Data supplied
★ ★ ★ ★ ★ ★ ★

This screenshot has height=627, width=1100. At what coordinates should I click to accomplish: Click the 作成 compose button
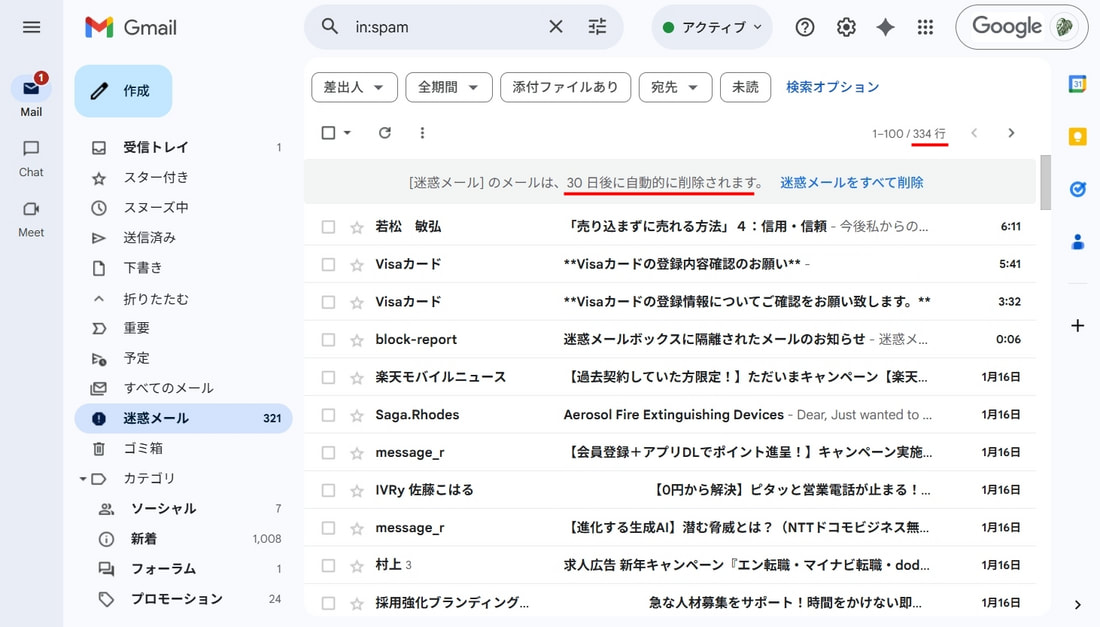coord(123,91)
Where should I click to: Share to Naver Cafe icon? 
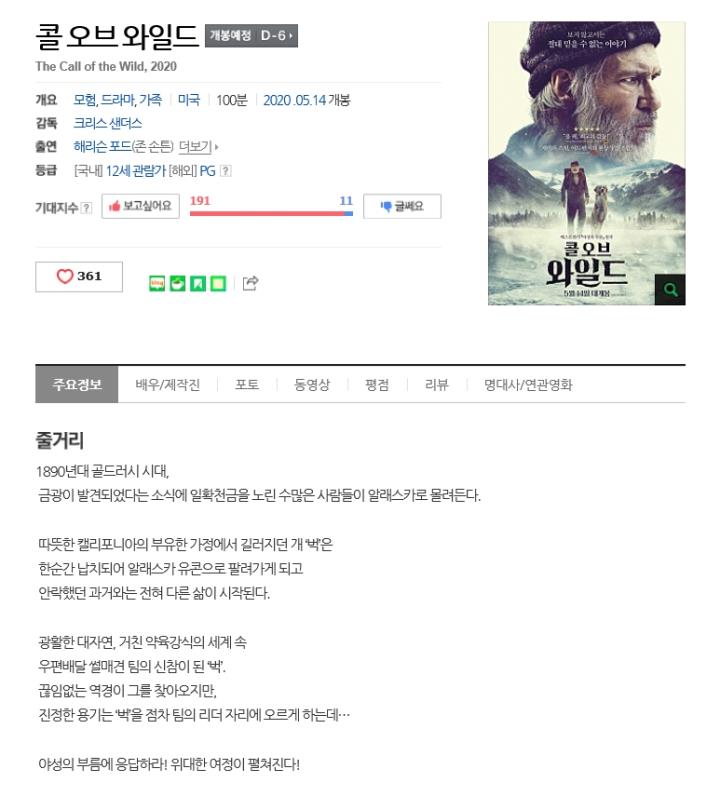click(x=177, y=283)
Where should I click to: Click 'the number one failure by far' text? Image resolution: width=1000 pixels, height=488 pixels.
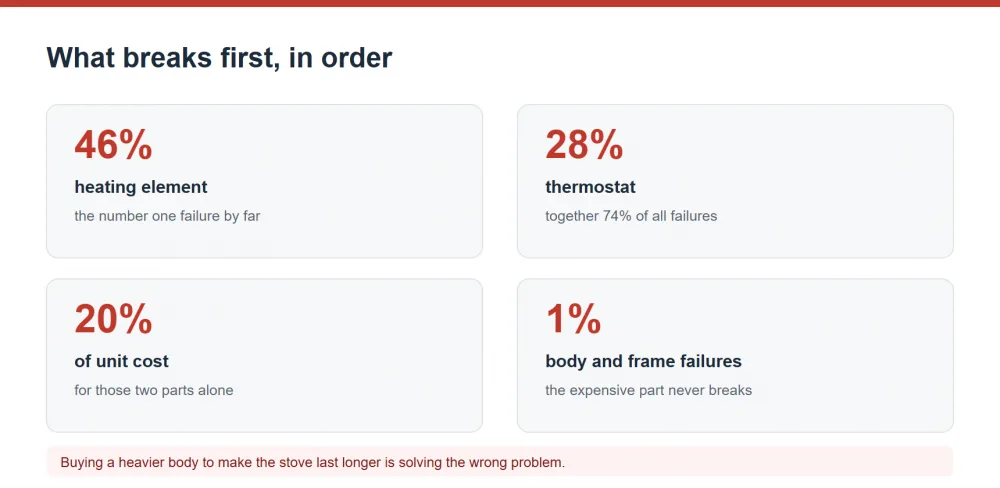167,216
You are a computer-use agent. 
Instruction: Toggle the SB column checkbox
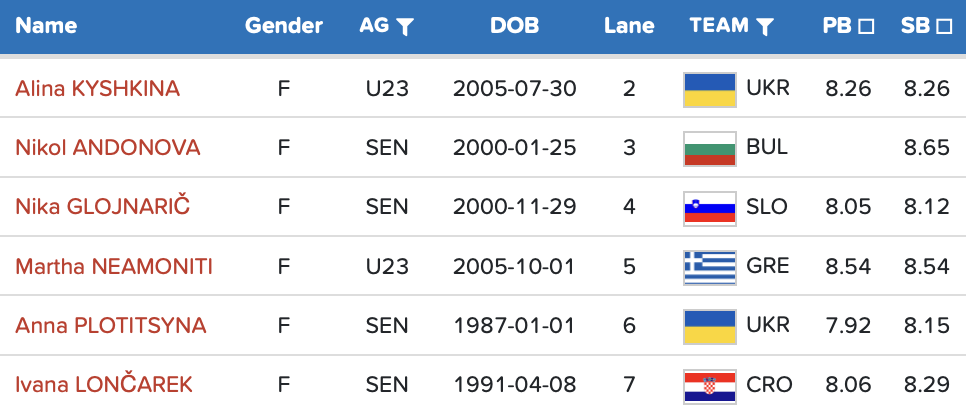(x=943, y=27)
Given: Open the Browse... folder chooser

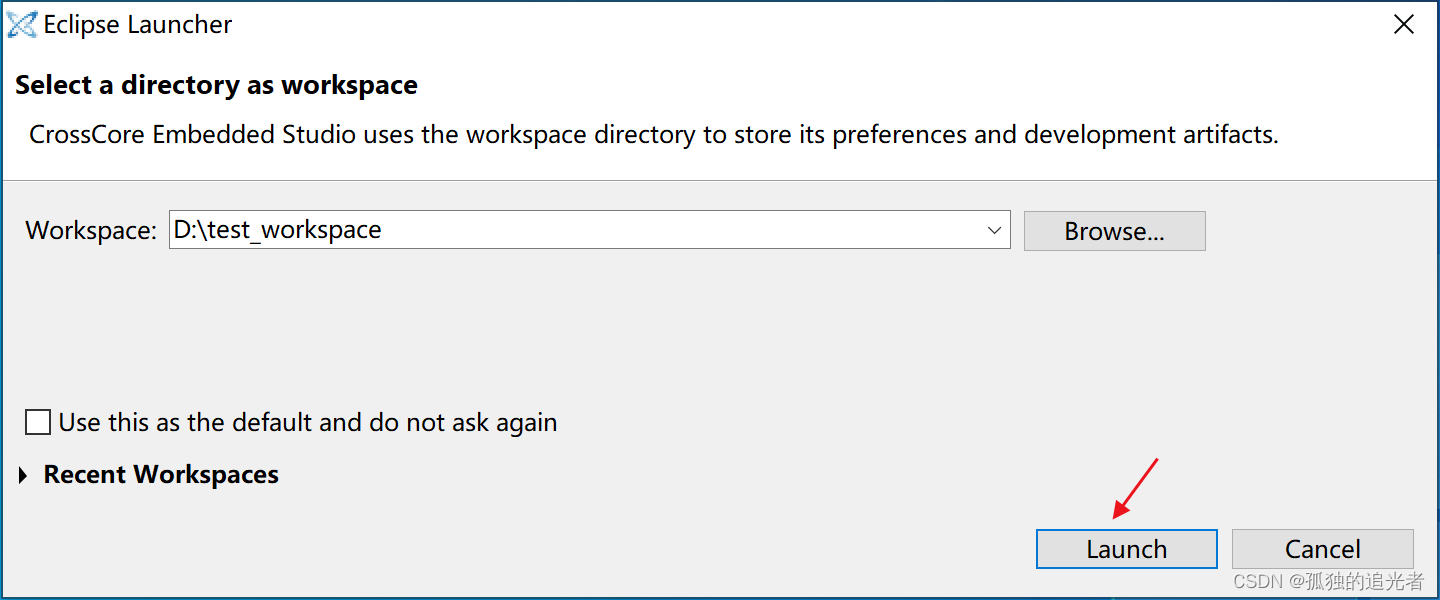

★ ★ ★ ★ ★ ★ ★

Task prompt
The entries above should be reproduced exactly, without their pictures.

Task response
This screenshot has height=627, width=1100. At what coordinates should I click to accomplish: Click the 作成 compose button
coord(123,91)
Where should I click to: Share to Naver Cafe icon? 
click(x=177, y=283)
Where should I click to: Click 'the number one failure by far' text? Image resolution: width=1000 pixels, height=488 pixels.
167,216
You are a computer-use agent. 
Instruction: Toggle the SB column checkbox
(x=943, y=27)
Given: Open the Browse... folder chooser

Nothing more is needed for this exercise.